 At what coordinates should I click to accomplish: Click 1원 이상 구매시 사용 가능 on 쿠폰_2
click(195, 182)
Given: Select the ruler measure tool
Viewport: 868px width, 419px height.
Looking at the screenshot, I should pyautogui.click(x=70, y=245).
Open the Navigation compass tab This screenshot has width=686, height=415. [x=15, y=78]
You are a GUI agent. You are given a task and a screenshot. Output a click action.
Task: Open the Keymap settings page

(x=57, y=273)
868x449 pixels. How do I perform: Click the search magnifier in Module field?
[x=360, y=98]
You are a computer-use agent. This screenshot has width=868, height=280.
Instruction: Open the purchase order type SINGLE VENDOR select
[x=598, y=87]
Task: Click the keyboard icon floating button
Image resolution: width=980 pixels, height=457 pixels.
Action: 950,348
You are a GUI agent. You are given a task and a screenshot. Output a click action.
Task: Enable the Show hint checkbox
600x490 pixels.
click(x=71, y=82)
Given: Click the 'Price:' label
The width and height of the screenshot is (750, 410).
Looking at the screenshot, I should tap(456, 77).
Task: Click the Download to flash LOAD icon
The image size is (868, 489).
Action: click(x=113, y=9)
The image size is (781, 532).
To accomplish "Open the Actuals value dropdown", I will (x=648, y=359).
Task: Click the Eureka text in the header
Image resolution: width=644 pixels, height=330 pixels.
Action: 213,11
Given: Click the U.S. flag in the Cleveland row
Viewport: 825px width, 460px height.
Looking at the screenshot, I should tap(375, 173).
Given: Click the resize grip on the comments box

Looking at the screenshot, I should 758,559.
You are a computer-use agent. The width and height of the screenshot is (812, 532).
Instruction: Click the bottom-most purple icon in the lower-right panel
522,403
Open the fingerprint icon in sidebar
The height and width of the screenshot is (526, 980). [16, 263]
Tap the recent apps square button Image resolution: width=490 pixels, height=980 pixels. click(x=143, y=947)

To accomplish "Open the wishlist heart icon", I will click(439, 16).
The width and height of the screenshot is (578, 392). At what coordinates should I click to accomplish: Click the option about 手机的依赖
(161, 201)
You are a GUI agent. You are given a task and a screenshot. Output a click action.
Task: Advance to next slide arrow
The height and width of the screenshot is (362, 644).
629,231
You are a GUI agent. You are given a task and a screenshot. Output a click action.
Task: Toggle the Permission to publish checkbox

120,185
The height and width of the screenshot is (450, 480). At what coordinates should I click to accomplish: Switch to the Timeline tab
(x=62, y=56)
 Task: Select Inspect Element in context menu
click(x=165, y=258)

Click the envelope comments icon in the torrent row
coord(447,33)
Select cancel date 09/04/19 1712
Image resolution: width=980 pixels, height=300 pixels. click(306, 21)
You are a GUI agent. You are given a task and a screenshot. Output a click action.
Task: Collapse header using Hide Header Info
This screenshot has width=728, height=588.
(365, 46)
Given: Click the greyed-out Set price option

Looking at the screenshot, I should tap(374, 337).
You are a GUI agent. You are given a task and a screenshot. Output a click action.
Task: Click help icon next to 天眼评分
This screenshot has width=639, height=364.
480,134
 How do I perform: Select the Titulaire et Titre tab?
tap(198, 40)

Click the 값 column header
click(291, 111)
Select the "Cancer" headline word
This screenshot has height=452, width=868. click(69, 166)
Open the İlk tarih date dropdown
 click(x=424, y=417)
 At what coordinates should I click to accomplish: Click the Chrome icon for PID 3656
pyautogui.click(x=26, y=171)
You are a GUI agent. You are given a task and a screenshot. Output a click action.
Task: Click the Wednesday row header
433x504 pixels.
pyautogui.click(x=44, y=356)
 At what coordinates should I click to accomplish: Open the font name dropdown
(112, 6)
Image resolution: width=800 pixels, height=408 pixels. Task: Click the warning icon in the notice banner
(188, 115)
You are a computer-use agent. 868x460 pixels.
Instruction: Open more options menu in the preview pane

Problem
Say how many lines above contain the string "will", writing only the number.

Task response
2